### Data for review

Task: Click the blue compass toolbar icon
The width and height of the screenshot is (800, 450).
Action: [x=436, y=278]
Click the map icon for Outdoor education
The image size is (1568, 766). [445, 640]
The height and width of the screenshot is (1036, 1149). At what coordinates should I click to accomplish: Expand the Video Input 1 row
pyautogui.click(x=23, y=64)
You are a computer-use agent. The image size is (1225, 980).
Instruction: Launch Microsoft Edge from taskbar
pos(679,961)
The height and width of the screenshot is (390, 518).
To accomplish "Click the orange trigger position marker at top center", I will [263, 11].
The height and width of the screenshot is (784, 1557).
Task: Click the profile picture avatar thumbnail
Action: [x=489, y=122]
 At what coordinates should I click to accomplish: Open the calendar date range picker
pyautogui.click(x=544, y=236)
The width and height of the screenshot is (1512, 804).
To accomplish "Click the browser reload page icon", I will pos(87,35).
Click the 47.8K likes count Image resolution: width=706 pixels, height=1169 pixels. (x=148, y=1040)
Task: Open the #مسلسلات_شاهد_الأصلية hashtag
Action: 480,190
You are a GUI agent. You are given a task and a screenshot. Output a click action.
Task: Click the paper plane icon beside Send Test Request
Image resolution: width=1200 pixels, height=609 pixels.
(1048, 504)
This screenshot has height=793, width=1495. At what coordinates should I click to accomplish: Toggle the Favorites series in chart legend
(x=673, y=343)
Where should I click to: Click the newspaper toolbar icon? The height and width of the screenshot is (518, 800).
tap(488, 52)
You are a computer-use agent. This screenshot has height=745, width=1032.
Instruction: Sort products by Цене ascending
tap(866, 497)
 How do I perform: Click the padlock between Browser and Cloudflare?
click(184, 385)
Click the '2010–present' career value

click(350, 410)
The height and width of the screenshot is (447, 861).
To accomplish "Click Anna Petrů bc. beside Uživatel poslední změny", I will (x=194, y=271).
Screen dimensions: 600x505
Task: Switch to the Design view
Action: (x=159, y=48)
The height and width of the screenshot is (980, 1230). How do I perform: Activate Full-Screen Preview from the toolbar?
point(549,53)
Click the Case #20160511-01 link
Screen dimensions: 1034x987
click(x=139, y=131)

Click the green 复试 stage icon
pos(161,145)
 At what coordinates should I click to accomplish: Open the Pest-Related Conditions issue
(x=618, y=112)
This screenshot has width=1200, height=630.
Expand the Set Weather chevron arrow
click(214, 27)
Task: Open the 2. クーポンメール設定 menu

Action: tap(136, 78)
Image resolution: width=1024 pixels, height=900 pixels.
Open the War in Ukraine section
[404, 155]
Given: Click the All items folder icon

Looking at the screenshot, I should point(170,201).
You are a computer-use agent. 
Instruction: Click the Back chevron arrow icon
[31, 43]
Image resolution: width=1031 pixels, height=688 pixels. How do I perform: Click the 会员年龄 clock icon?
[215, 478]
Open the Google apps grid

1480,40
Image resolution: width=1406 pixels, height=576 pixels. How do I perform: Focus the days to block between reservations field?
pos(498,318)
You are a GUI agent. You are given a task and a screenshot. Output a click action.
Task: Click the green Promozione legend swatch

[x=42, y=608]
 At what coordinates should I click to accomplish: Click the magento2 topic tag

### What to produce
Only the lines containing "computer" are needed; pull them out of the listing.

### Response area
You are a computer-use agent. The image size is (1225, 980).
You are a computer-use agent. This screenshot has height=745, width=1032.
You are a computer-use agent. 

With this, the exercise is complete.